Ciò che infatti rende veramente originale questo locale romano è il fatto che tutto, e specifichiamo tutto, sia interamente lavorato all’interno della cucina: ogni prodotto o piatto, infatti, è, esclusivamente “hand-made” e frutto della passione e dell’impegno di Domenico, Sofie e dei loro collaboratori.

Per godere della genuinità di queste delizie, il locale propone tre momenti distinti: la colazione, il brunch e la cena. Dal martedì al venerdì, le porte di Marigold si aprono alle 8 di mattina per offrire ai clienti il miglior inizio di giornata possibile: carrot cakes, cinnamon swirls dal morbido impasto alla cannella, spremuta d’arancia o succo di mela (rigorosamente bio) sono solo alcune delle idee di Sofie per la prima colazione.

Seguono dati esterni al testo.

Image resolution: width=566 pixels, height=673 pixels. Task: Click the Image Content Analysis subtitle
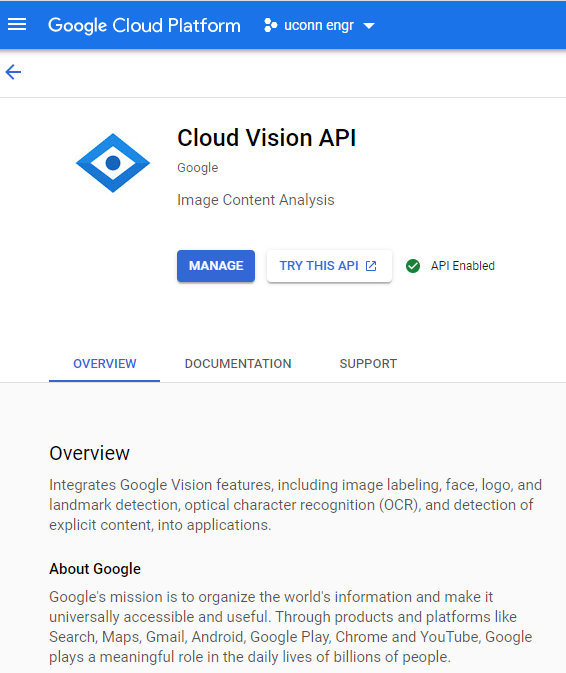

All’ora di pranzo degli stessi giorni, e il venerdì e il sabato a cena, invece, Domenico si destreggia in cucina per dare vita a piatti dallo stile unico e particolare: nel menù spiccano pasta fresca, zuppe fatte in casa, stracciatella, baccalà, quaglia, accostati a verdura sempre di stagione e accompagnati da un’ampia scelta di vini naturali. E non è finita qui: dolce e salato si incontrano il sabato e la domenica mattina nel menù del brunch, che offre diverse sfiziosità per il palato: avocado su pane di segale, yogurt bio con granola fatta in casa e frutta, sandwich del giorno, waffles con crème fraîche e ancora omelette al formaggio e scone con burro danese e marmellata.

In questo piccolo angolo di tranquillità, semplice ed accogliente, Domenico e Sofie esprimono la loro migliore qualità: la creatività. È così che la loro passione per la cucina si traduce in piatti buoni, sani e sicuramente originali.